(Source data)
•••

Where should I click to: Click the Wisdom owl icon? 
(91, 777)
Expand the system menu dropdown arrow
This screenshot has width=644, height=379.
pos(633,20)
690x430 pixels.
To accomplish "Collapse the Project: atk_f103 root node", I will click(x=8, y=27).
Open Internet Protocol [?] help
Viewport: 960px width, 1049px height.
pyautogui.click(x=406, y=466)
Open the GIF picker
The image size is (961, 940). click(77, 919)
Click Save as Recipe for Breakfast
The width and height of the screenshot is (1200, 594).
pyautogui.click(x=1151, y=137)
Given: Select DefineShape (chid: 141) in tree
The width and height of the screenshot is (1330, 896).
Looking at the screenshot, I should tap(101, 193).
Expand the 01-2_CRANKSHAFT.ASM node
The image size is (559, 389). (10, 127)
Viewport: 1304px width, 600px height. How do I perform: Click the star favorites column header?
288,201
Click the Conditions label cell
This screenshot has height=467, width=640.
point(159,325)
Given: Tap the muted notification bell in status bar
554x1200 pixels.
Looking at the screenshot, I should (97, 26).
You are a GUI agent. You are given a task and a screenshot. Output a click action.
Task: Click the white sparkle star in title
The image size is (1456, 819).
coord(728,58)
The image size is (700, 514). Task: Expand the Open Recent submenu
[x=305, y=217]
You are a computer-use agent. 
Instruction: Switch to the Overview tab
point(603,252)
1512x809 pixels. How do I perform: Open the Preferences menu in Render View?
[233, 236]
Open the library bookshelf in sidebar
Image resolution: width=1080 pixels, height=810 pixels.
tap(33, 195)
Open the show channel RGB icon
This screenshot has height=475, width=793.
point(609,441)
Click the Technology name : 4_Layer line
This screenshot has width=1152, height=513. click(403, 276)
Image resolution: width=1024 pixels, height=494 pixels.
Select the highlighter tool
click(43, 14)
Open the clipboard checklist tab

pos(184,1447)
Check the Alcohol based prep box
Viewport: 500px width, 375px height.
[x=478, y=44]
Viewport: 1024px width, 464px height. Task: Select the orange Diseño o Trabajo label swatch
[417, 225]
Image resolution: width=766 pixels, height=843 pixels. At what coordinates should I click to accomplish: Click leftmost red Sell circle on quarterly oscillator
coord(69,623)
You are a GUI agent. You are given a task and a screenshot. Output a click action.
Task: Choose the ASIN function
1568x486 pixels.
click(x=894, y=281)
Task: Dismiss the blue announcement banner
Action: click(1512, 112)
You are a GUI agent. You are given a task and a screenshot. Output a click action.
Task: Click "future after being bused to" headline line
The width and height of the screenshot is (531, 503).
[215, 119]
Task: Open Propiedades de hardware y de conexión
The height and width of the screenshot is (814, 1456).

•••

● **WHAT THE EXERCISE ASKS**
Each record needs to be duplicated exactly as given.

● **PROBLEM SOLUTION**
Where should I click to: Click the Wisdom owl icon? 
(91, 777)
Expand the system menu dropdown arrow
This screenshot has width=644, height=379.
pos(633,20)
690x430 pixels.
To accomplish "Collapse the Project: atk_f103 root node", I will click(x=8, y=27).
Open Internet Protocol [?] help
Viewport: 960px width, 1049px height.
pyautogui.click(x=406, y=466)
Open the GIF picker
The image size is (961, 940). click(77, 919)
Click Save as Recipe for Breakfast
The width and height of the screenshot is (1200, 594).
pyautogui.click(x=1151, y=137)
Given: Select DefineShape (chid: 141) in tree
The width and height of the screenshot is (1330, 896).
Looking at the screenshot, I should tap(101, 193).
Expand the 01-2_CRANKSHAFT.ASM node
The image size is (559, 389). (10, 127)
Viewport: 1304px width, 600px height. How do I perform: Click the star favorites column header?
288,201
Click the Conditions label cell
This screenshot has height=467, width=640.
point(159,325)
Given: Tap the muted notification bell in status bar
554x1200 pixels.
Looking at the screenshot, I should (97, 26).
You are a GUI agent. You are given a task and a screenshot. Output a click action.
Task: Click the white sparkle star in title
The image size is (1456, 819).
coord(728,58)
The image size is (700, 514). Task: Expand the Open Recent submenu
[x=305, y=217]
You are a computer-use agent. 
Instruction: Switch to the Overview tab
point(603,252)
1512x809 pixels. How do I perform: Open the Preferences menu in Render View?
[233, 236]
Open the library bookshelf in sidebar
Image resolution: width=1080 pixels, height=810 pixels.
tap(33, 195)
Open the show channel RGB icon
This screenshot has height=475, width=793.
point(609,441)
Click the Technology name : 4_Layer line
This screenshot has width=1152, height=513. click(403, 276)
Image resolution: width=1024 pixels, height=494 pixels.
Select the highlighter tool
click(43, 14)
Open the clipboard checklist tab

pos(184,1447)
Check the Alcohol based prep box
Viewport: 500px width, 375px height.
[x=478, y=44]
Viewport: 1024px width, 464px height. Task: Select the orange Diseño o Trabajo label swatch
[417, 225]
Image resolution: width=766 pixels, height=843 pixels. At what coordinates should I click to accomplish: Click leftmost red Sell circle on quarterly oscillator
coord(69,623)
You are a GUI agent. You are given a task and a screenshot. Output a click action.
Task: Choose the ASIN function
1568x486 pixels.
click(x=894, y=281)
Task: Dismiss the blue announcement banner
Action: click(1512, 112)
You are a GUI agent. You are given a task and a screenshot. Output a click action.
Task: Click "future after being bused to" headline line
The width and height of the screenshot is (531, 503).
[215, 119]
Task: Open Propiedades de hardware y de conexión
The height and width of the screenshot is (814, 1456).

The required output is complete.